Moradores do Piancó IX, realizaram uma manifestação no Palácio dos Leões em São Luís nesta manhã de quarta-feira ,10, onde se sentem humilhados e cobram seus direitos ao governador Carlos Brandão, que não quer receber os moradores.
Em São Luís, mais de 300 famílias aguardam a entrega de apartamentos do residencial Piancó Paraíso, empreendimento habitacional do Programa “Minha Casa, Minha Vida”. O que deveria ser a realização do sonho da casa própria se transformou em uma longa espera marcada por problemas estruturais, invasões e descaso. Diante da situação, o Núcleo de Moradia e Defesa Fundiária da Defensoria Pública do Estado do Maranhão (DPE/MA) ingressou com uma Ação Civil Pública (ACP) contra o Banco do Brasil e a Vitral Construção e Incorporação Nossa Senhora de Fátima LTDA, empresa responsável pela obra, cobrando a adoção de providências para garantir o direito das famílias à moradia digna.

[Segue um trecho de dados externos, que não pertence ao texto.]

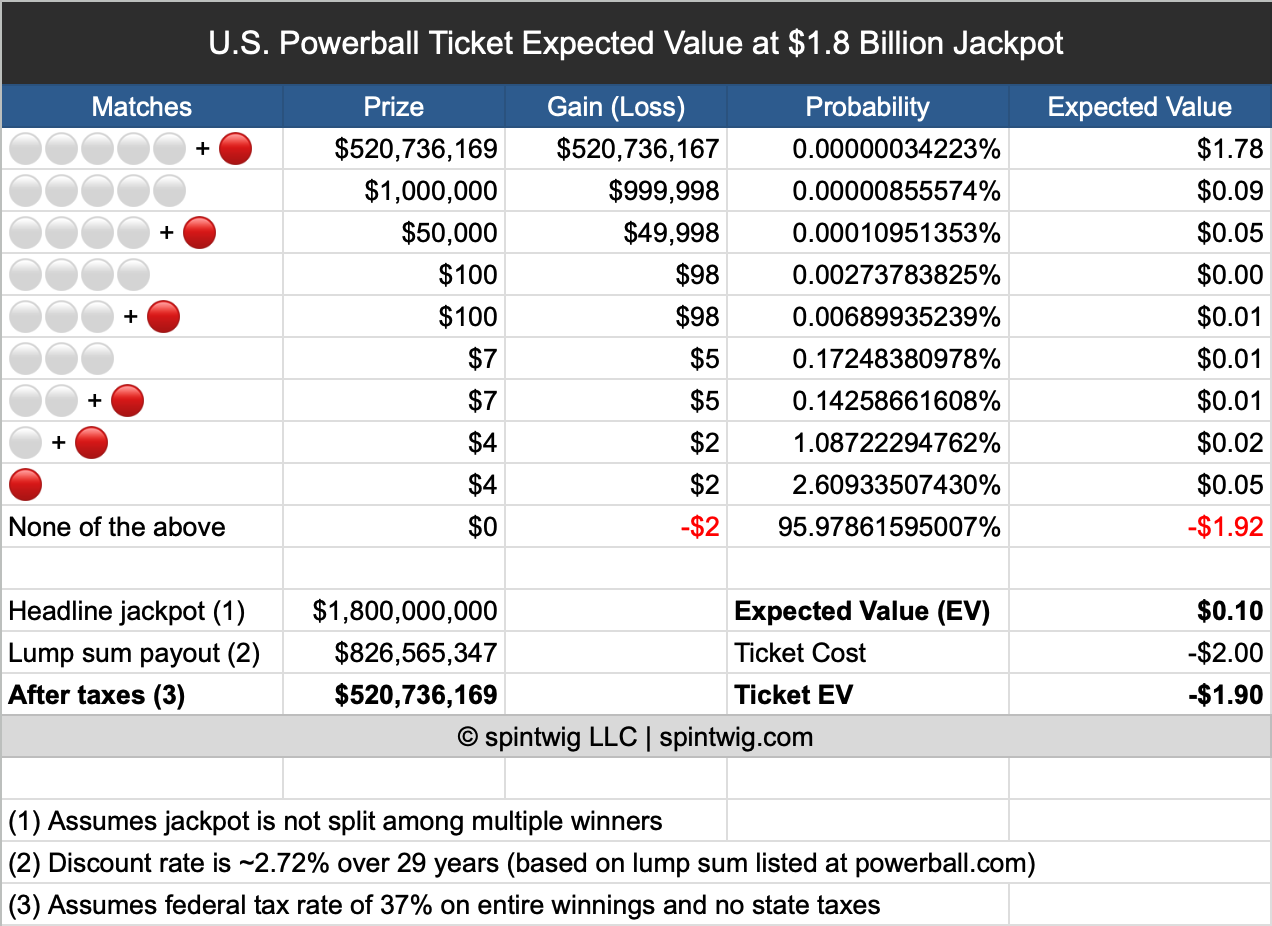
Task: Select the Gain (Loss) column header
Action: [x=616, y=107]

O residencial teria sido projetado para abrigar as centenas de famílias que viviam em palafitas, nos bairros Camboa, Liberdade, Fé em Deus, Vila Sésamo, Apeadouro, Alemanha, Irmãos Coragem e Vila Cristalina, e foram removidas com a promessa do novo lar. Enquanto aguardavam, as famílias foram incluídas em um programa de aluguel social, no valor de R$ 650, mas o auxílio não chegou a ser uma solução definitiva
Ocorre que, às vésperas da entrega do condomínio às famílias beneficiárias, parte do muro do empreendimento desabou, fato que levou o Estado do Maranhão, por meio da Secretaria de Estado das Cidades e Desenvolvimento Urbano (SECID), a providenciar o reparo da estrutura. Além disso, a falta de segurança permitiu a invasão dos apartamentos, agravando ainda mais a situação. Posteriormente, após o restante do muro que havia desabado ter inclinado, sob a iminência de cair sobre os blocos habitacionais, a SECID informou o Banco do Brasil S.A acerca do ocorrido.
Nesse contexto, após a condenação dos réus à realização imediata das obras de reparo no residencial, corrigindo os problemas estruturais identificados em perícia técnica, a Defensoria Pública ajuizou ACP pedindo indenização de R$ 40 mil para cada uma das famílias afetadas.